Should companies be able to use a federal hacking law to go after those who access their website when they’ve been told to go away? It looks like the answer is yes.
A California appeals court on Tuesday sided with Facebook in a closely-watched case involving a law that lets companies seek civil and criminal penalties against those who access their websites without permission.
The case involves a defunct start-up called Power Ventures that tried to start a social network of its own in 2012, and promised on its website that the “First 100 people who bring 100 new friends to Power.com win $100.”
Those who clicked on the link allowed Power to send a series of email and internal Facebook messages inviting their friends to signup. In response, Facebook attempted to cut off the startup’s access to its website and also sent a cease-and-desist letter telling Power to knock it off.
Despite the warning, Power continued to find ways to continue to wheedle its way onto Facebook’s platform, and send emails that appeared to be from “Facebook.”
Long story short, Facebook sued, and a federal judge awarded the company $3 million on the grounds that Power had violated an anti-spam law and an anti-hacking law called the Computer Fraud and Abuse Act (CFAA). The appeal has drawn attention because CFAA has long been a source of contention in tech circles.
Critics claim the law gives prosecutors too much power, and risks turning activities like sharing passwords or visiting a website without permission into federal crimes. In the Power case appeal, the activist group the Electronic Frontier Foundation intervened on Power’s behalf to warn the lower court had applied the CFAA too broadly.
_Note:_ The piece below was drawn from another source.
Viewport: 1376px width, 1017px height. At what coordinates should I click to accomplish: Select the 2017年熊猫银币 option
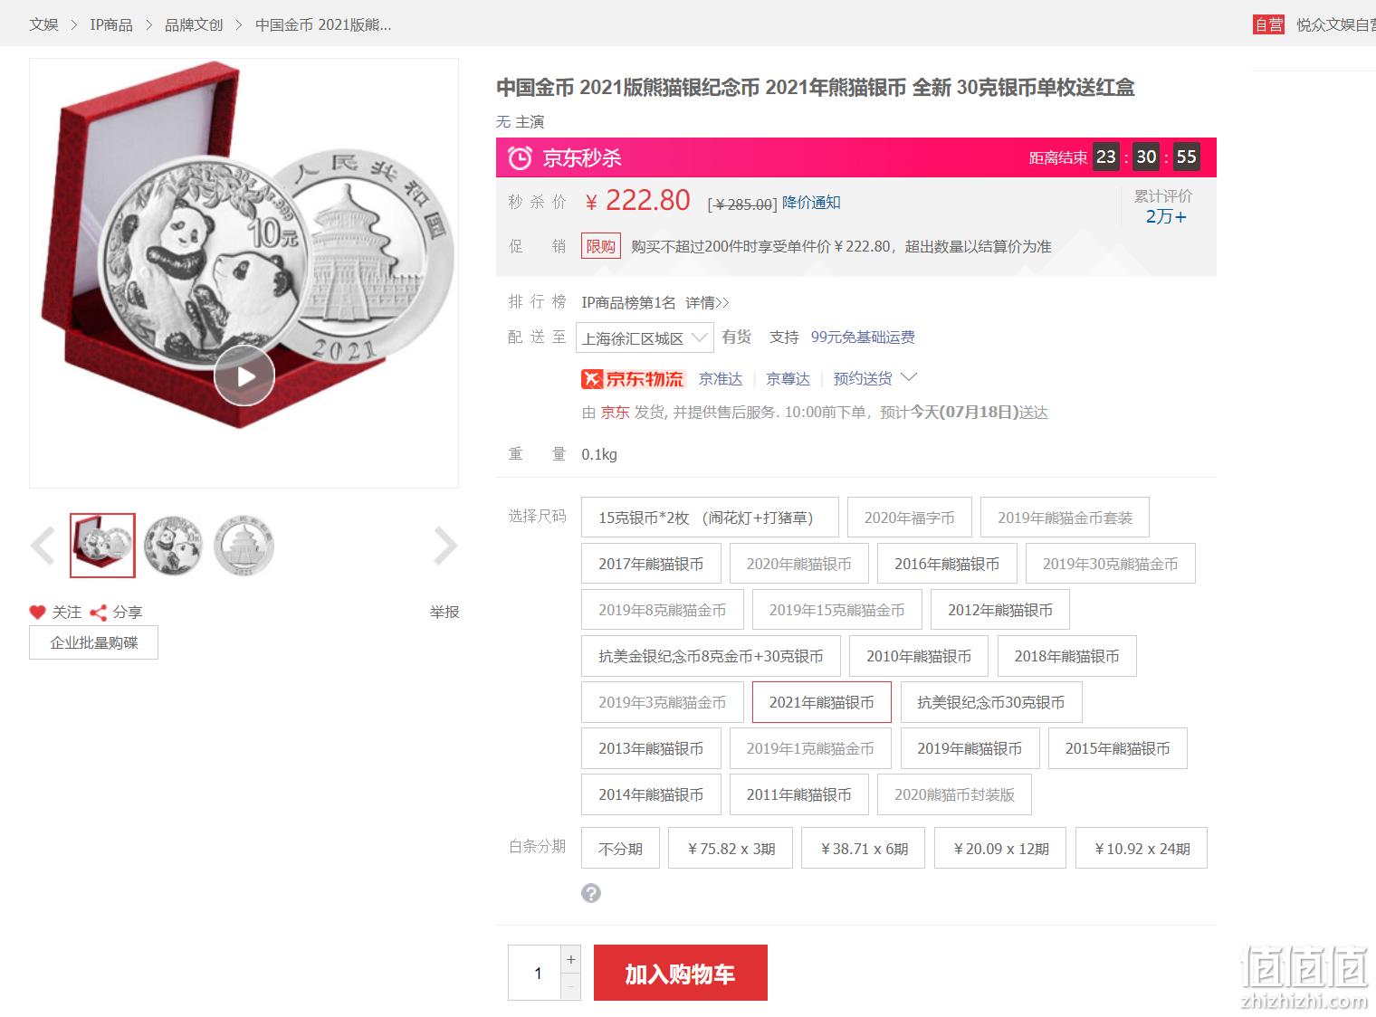click(651, 564)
But, in its ruling on Tuesday, the 9th Circuit Court of Appeals unanimously sided with Facebook. In its decision, a three judge panel concluded Power violated the CFAA because the company continued using Facebook’s website even being explicitly warned to stop.
A Facebook spokesperson praised the ruling in a statement.
“We filed this case almost eight years ago to protect Facebook’s systems and community. Today’s ruling confirms that Power and Vachani will be held liable for violating federal and state law because they intentionally accessed Facebook’s systems without authorization. We will continue to pursue damages and all available relief.”
Get Data Sheet, Fortune’s technology newsletter.
The new ruling comes a week after the same appeals court found that, in some cases, accessing a computer with someone else’s password could be a CFAA violation. The decision drew attention in part because a dissenting judge warned the court’s conclusion about passwords could end up criminalizing the everyday activities of millions of Americans.
In the new Facebook ruling, the appeals court appeared to go out of its way to reassure people that its CFAA finding would not sweep up trivial activities. Specifically, it emphasized that ignoring a website’s terms of service violation was not enough, and that only blowing off a cease-and-desist could trigger CFAA trouble.
Not everyone is convinced, however. George Washington University law professor Orin Kerr, who has written extensively on the topic, has already blasted the court, saying the ruling is too broad.
Finally, in a bit of good news for those worried about the courts overreaching, the 9th Circuit threw out the part of the decision that concluded Power had violated anti-spam laws. The case is now going back before the lower court for a new ruling on damages.